> **WHAT TO WORK ON**
Each entry is to be transcribed exactly, with nothing added or dropped.

**** DATA PROVIDED ****

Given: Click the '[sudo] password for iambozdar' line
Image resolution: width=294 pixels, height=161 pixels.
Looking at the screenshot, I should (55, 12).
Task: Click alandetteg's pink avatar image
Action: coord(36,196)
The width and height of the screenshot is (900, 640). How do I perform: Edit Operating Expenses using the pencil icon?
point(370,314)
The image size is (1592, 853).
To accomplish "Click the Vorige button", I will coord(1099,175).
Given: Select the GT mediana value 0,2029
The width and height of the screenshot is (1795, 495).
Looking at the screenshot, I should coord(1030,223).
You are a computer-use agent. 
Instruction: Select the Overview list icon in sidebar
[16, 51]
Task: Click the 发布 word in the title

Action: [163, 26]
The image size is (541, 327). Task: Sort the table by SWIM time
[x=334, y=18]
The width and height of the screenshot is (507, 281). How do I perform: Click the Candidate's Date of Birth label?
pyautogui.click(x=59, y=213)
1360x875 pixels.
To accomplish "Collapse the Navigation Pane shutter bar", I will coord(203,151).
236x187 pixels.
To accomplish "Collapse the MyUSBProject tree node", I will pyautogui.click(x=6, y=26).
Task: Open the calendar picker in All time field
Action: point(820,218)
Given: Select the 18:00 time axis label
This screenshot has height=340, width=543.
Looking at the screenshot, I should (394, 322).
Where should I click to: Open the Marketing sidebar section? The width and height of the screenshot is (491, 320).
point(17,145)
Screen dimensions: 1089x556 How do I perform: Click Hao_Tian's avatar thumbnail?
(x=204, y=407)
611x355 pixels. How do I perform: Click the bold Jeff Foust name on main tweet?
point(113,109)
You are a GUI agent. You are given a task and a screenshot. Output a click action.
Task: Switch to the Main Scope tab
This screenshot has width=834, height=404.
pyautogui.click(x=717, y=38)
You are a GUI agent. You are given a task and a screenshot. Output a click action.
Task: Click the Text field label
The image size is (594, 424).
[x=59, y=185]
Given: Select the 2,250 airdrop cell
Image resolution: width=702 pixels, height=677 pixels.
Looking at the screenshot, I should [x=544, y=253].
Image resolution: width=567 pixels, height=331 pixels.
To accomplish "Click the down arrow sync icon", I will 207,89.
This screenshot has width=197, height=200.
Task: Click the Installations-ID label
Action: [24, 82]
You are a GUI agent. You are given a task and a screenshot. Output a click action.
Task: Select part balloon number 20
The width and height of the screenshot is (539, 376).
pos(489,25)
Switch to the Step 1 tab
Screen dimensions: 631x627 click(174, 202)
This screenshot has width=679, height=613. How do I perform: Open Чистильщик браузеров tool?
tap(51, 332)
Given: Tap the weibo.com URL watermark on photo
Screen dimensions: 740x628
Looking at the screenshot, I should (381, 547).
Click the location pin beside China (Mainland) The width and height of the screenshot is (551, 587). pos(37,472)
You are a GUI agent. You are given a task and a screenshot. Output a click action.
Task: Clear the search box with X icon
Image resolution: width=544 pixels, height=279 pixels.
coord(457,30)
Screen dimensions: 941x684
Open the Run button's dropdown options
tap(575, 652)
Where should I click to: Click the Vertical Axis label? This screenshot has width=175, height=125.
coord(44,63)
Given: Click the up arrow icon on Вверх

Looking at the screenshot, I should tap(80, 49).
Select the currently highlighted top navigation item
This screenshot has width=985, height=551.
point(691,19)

****

> **OUTPUT BELOW**
Given: Click the '[sudo] password for iambozdar' line
Image resolution: width=294 pixels, height=161 pixels.
Looking at the screenshot, I should (55, 12).
Task: Click alandetteg's pink avatar image
Action: coord(36,196)
The width and height of the screenshot is (900, 640). How do I perform: Edit Operating Expenses using the pencil icon?
point(370,314)
The image size is (1592, 853).
To accomplish "Click the Vorige button", I will coord(1099,175).
Given: Select the GT mediana value 0,2029
The width and height of the screenshot is (1795, 495).
Looking at the screenshot, I should coord(1030,223).
You are a computer-use agent. 
Instruction: Select the Overview list icon in sidebar
[16, 51]
Task: Click the 发布 word in the title

Action: [163, 26]
The image size is (541, 327). Task: Sort the table by SWIM time
[x=334, y=18]
The width and height of the screenshot is (507, 281). How do I perform: Click the Candidate's Date of Birth label?
pyautogui.click(x=59, y=213)
1360x875 pixels.
To accomplish "Collapse the Navigation Pane shutter bar", I will coord(203,151).
236x187 pixels.
To accomplish "Collapse the MyUSBProject tree node", I will pyautogui.click(x=6, y=26).
Task: Open the calendar picker in All time field
Action: point(820,218)
Given: Select the 18:00 time axis label
This screenshot has height=340, width=543.
Looking at the screenshot, I should (394, 322).
Where should I click to: Open the Marketing sidebar section? The width and height of the screenshot is (491, 320).
point(17,145)
Screen dimensions: 1089x556 How do I perform: Click Hao_Tian's avatar thumbnail?
(x=204, y=407)
611x355 pixels. How do I perform: Click the bold Jeff Foust name on main tweet?
point(113,109)
You are a GUI agent. You are given a task and a screenshot. Output a click action.
Task: Switch to the Main Scope tab
This screenshot has width=834, height=404.
pyautogui.click(x=717, y=38)
You are a GUI agent. You are given a task and a screenshot. Output a click action.
Task: Click the Text field label
The image size is (594, 424).
[x=59, y=185]
Given: Select the 2,250 airdrop cell
Image resolution: width=702 pixels, height=677 pixels.
Looking at the screenshot, I should [x=544, y=253].
Image resolution: width=567 pixels, height=331 pixels.
To accomplish "Click the down arrow sync icon", I will 207,89.
This screenshot has width=197, height=200.
Task: Click the Installations-ID label
Action: [24, 82]
You are a GUI agent. You are given a task and a screenshot. Output a click action.
Task: Select part balloon number 20
The width and height of the screenshot is (539, 376).
pos(489,25)
Switch to the Step 1 tab
Screen dimensions: 631x627 click(174, 202)
This screenshot has width=679, height=613. How do I perform: Open Чистильщик браузеров tool?
tap(51, 332)
Given: Tap the weibo.com URL watermark on photo
Screen dimensions: 740x628
Looking at the screenshot, I should (381, 547).
Click the location pin beside China (Mainland) The width and height of the screenshot is (551, 587). pos(37,472)
You are a GUI agent. You are given a task and a screenshot. Output a click action.
Task: Clear the search box with X icon
Image resolution: width=544 pixels, height=279 pixels.
coord(457,30)
Screen dimensions: 941x684
Open the Run button's dropdown options
tap(575, 652)
Where should I click to: Click the Vertical Axis label? This screenshot has width=175, height=125.
coord(44,63)
Given: Click the up arrow icon on Вверх

Looking at the screenshot, I should tap(80, 49).
Select the currently highlighted top navigation item
This screenshot has width=985, height=551.
point(691,19)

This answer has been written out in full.